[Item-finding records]
- - -

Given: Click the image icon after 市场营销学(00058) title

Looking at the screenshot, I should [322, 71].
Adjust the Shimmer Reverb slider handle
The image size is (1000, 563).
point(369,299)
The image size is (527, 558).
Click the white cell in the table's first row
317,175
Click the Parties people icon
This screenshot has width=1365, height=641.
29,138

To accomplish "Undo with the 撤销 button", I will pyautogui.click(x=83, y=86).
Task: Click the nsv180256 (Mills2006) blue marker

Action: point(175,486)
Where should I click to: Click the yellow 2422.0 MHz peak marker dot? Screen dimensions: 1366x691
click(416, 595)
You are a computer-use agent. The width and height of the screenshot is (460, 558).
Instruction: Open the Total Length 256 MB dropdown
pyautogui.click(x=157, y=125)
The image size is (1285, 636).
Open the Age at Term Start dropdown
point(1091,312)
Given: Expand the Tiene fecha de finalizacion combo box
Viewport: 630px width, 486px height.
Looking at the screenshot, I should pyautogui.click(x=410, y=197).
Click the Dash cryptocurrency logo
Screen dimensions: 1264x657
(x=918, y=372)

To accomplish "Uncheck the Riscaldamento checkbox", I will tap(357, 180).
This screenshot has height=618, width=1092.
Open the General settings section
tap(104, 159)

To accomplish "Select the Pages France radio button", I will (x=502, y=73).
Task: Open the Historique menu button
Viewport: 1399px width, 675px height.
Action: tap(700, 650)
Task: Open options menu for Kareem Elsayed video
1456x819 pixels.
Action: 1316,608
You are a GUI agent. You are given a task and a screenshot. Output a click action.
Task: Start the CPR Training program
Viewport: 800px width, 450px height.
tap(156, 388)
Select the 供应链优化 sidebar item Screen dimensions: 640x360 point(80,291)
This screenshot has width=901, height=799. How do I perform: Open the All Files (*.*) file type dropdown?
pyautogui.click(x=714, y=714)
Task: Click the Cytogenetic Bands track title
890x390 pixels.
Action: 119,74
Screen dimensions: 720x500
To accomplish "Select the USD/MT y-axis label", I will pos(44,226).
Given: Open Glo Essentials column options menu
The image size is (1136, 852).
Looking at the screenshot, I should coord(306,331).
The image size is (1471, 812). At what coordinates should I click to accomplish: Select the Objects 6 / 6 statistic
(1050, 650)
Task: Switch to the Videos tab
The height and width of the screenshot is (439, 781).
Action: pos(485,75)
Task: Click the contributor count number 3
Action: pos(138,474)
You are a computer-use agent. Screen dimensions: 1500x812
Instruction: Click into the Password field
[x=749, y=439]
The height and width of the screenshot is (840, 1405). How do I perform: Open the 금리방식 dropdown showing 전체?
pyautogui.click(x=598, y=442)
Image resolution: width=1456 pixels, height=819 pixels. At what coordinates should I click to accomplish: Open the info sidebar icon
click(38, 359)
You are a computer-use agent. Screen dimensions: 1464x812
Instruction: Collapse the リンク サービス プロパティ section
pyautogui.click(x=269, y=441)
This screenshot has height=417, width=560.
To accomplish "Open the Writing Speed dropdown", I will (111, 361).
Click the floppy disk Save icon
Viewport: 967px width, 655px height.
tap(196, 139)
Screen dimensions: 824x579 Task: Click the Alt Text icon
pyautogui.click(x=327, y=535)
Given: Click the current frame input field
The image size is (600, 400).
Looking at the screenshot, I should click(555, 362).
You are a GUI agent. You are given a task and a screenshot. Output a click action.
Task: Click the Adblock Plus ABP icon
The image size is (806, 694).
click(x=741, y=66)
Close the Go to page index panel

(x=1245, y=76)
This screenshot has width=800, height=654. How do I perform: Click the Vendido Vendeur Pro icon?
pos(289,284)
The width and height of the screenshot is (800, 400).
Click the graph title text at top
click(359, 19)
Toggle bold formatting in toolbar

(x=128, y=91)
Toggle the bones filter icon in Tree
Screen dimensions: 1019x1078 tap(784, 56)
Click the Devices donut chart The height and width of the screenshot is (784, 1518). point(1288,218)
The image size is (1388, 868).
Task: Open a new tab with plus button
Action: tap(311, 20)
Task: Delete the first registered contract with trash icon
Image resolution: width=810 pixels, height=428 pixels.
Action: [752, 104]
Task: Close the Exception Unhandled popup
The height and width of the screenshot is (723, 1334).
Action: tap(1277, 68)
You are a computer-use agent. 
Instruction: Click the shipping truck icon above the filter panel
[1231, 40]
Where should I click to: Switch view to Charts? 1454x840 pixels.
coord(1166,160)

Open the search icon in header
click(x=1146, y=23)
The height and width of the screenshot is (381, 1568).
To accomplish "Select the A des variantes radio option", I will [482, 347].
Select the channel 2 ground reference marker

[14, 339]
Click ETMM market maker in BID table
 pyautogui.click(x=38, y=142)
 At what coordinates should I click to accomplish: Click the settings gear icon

- - -

### Written request
Rewrite all of the material, changing each "Viewport" to "Window" and leaving everything else as it is.

### Expected output
Given: Click the image icon after 市场营销学(00058) title

Looking at the screenshot, I should [322, 71].
Adjust the Shimmer Reverb slider handle
The image size is (1000, 563).
point(369,299)
The image size is (527, 558).
Click the white cell in the table's first row
317,175
Click the Parties people icon
This screenshot has width=1365, height=641.
29,138

To accomplish "Undo with the 撤销 button", I will pyautogui.click(x=83, y=86).
Task: Click the nsv180256 (Mills2006) blue marker

Action: point(175,486)
Where should I click to: Click the yellow 2422.0 MHz peak marker dot? Screen dimensions: 1366x691
click(416, 595)
You are a computer-use agent. The width and height of the screenshot is (460, 558).
Instruction: Open the Total Length 256 MB dropdown
pyautogui.click(x=157, y=125)
The image size is (1285, 636).
Open the Age at Term Start dropdown
point(1091,312)
Given: Expand the Tiene fecha de finalizacion combo box
Window: 630px width, 486px height.
Looking at the screenshot, I should pyautogui.click(x=410, y=197).
Click the Dash cryptocurrency logo
Screen dimensions: 1264x657
(x=918, y=372)

To accomplish "Uncheck the Riscaldamento checkbox", I will tap(357, 180).
This screenshot has height=618, width=1092.
Open the General settings section
tap(104, 159)

To accomplish "Select the Pages France radio button", I will (x=502, y=73).
Task: Open the Historique menu button
Window: 1399px width, 675px height.
Action: tap(700, 650)
Task: Open options menu for Kareem Elsayed video
1456x819 pixels.
Action: 1316,608
You are a GUI agent. You are given a task and a screenshot. Output a click action.
Task: Start the CPR Training program
Window: 800px width, 450px height.
tap(156, 388)
Select the 供应链优化 sidebar item Screen dimensions: 640x360 point(80,291)
This screenshot has width=901, height=799. How do I perform: Open the All Files (*.*) file type dropdown?
pyautogui.click(x=714, y=714)
Task: Click the Cytogenetic Bands track title
890x390 pixels.
Action: 119,74
Screen dimensions: 720x500
To accomplish "Select the USD/MT y-axis label", I will pos(44,226).
Given: Open Glo Essentials column options menu
The image size is (1136, 852).
Looking at the screenshot, I should coord(306,331).
The image size is (1471, 812). At what coordinates should I click to accomplish: Select the Objects 6 / 6 statistic
(1050, 650)
Task: Switch to the Videos tab
The height and width of the screenshot is (439, 781).
Action: pos(485,75)
Task: Click the contributor count number 3
Action: pos(138,474)
You are a computer-use agent. Screen dimensions: 1500x812
Instruction: Click into the Password field
[x=749, y=439]
The height and width of the screenshot is (840, 1405). How do I perform: Open the 금리방식 dropdown showing 전체?
pyautogui.click(x=598, y=442)
Image resolution: width=1456 pixels, height=819 pixels. At what coordinates should I click to accomplish: Open the info sidebar icon
click(38, 359)
You are a computer-use agent. Screen dimensions: 1464x812
Instruction: Collapse the リンク サービス プロパティ section
pyautogui.click(x=269, y=441)
This screenshot has height=417, width=560.
To accomplish "Open the Writing Speed dropdown", I will (111, 361).
Click the floppy disk Save icon
Window: 967px width, 655px height.
tap(196, 139)
Screen dimensions: 824x579 Task: Click the Alt Text icon
pyautogui.click(x=327, y=535)
Given: Click the current frame input field
The image size is (600, 400).
Looking at the screenshot, I should click(555, 362).
You are a GUI agent. You are given a task and a screenshot. Output a click action.
Task: Click the Adblock Plus ABP icon
The image size is (806, 694).
click(x=741, y=66)
Close the Go to page index panel

(x=1245, y=76)
This screenshot has width=800, height=654. How do I perform: Click the Vendido Vendeur Pro icon?
pos(289,284)
The width and height of the screenshot is (800, 400).
Click the graph title text at top
click(359, 19)
Toggle bold formatting in toolbar

(x=128, y=91)
Toggle the bones filter icon in Tree
Screen dimensions: 1019x1078 tap(784, 56)
Click the Devices donut chart The height and width of the screenshot is (784, 1518). point(1288,218)
The image size is (1388, 868).
Task: Open a new tab with plus button
Action: tap(311, 20)
Task: Delete the first registered contract with trash icon
Image resolution: width=810 pixels, height=428 pixels.
Action: [752, 104]
Task: Close the Exception Unhandled popup
The height and width of the screenshot is (723, 1334).
Action: tap(1277, 68)
You are a computer-use agent. 
Instruction: Click the shipping truck icon above the filter panel
[1231, 40]
Where should I click to: Switch view to Charts? 1454x840 pixels.
coord(1166,160)

Open the search icon in header
click(x=1146, y=23)
The height and width of the screenshot is (381, 1568).
To accomplish "Select the A des variantes radio option", I will [482, 347].
Select the channel 2 ground reference marker

[14, 339]
Click ETMM market maker in BID table
 pyautogui.click(x=38, y=142)
 At what coordinates should I click to accomplish: Click the settings gear icon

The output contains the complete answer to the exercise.